Utopia: Lennon imagina um Mundo sem países, sem nada por que matar ou morrer; sem propriedade ou bens privados (“no possessions”), sem ambição nem fome. Um ideal inexistente que certamente não apreciariam 90% dos ateus militantes anti-religião, um não-lugar mais utópico do que o “paraíso” de Thomas Morus a que aportou o jovem português Rafael Hitlodeu. Utopia, como é utópica é a ideia de uma civilização humana sem religiões. E é interessante recordar que a mais radical e sistemática rejeição do direito humano de crer em deuses é a do comunismo – outra utopia -, que lhe chamou “ópio do povo” e proscreveu a prática religiosa como inimiga do Estado (soviético, chinês, cubano).

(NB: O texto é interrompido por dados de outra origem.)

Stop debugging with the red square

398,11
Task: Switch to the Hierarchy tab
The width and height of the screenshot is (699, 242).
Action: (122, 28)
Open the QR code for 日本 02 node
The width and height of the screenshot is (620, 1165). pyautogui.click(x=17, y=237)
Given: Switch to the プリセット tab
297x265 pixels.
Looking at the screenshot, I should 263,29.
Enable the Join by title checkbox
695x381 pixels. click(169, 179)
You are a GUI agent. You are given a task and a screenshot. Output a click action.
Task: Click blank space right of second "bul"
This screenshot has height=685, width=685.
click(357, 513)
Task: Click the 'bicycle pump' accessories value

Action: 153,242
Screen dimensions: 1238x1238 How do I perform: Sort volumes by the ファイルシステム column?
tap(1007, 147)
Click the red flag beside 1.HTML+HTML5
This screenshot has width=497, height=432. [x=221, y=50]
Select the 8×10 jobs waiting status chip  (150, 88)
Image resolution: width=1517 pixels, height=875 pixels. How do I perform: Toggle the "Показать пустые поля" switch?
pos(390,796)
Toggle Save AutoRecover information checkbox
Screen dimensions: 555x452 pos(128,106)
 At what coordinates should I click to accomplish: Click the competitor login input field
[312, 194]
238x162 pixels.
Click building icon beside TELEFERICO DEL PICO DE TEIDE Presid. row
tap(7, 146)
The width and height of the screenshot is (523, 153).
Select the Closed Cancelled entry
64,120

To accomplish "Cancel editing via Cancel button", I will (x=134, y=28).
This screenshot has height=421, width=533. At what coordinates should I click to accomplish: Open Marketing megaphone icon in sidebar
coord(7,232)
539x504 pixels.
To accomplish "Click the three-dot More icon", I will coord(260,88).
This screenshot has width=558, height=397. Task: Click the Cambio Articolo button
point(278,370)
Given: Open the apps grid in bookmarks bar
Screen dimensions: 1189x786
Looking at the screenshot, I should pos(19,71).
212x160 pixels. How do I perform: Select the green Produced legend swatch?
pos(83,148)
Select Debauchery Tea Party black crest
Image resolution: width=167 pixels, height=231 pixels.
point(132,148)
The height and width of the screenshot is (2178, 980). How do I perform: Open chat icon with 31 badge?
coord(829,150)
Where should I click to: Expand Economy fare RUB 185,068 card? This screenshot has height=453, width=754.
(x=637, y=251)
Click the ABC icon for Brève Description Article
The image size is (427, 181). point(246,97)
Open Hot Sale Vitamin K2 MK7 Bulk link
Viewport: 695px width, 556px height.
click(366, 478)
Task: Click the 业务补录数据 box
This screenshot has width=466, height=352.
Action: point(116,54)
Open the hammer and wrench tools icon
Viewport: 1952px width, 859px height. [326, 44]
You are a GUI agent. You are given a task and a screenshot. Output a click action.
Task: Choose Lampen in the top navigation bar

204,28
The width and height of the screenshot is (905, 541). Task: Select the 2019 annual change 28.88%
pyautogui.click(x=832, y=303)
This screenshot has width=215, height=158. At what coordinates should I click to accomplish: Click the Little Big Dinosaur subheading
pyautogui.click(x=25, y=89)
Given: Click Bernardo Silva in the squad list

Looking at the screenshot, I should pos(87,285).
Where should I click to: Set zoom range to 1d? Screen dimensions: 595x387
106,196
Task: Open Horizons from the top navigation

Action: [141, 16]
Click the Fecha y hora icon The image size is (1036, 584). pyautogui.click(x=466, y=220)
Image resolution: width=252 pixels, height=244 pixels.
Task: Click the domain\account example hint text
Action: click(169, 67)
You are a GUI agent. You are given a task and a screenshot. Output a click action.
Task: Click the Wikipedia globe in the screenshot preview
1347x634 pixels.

A religião é por definição um caminho de esperança, alternativa aos totalitarismos de que acaba sempre por se tornar inimiga; e não se confunda esse facto com conivências ou cumplicidades forjadas no molde da cupidez, ambição e estupidez humanas, nem com a violência e o obscurantismo em que se geraram aberrações como a Inquisição ou os actuais radicalismos islâmicos. As religiões são sempre, na essência, buscas de fundamento e caminho, e a competição entre elas, que existe, não faz sentido. O ser humano precisa, para sua sanidade e equilíbrio, de transcendente. Acreditar em Deus, em qualquer Deus – mesmo num deísmo a que se chega por gnose, isto é, directamente, percorrendo através da intuição o caminho da salvação e a busca da imortalidade humana -, é profunda e muito naturalmente humano, faz mesmo parte da natureza do humano.

Uma razão para a necessidade de transcendente é justamente a incapacidade da razão de tudo explicar, deixando sem respostas os frágeis habitantes do terceiro planeta a contar do sol: quem somos? De onde vimos? Para onde vamos (sobretudo isso)?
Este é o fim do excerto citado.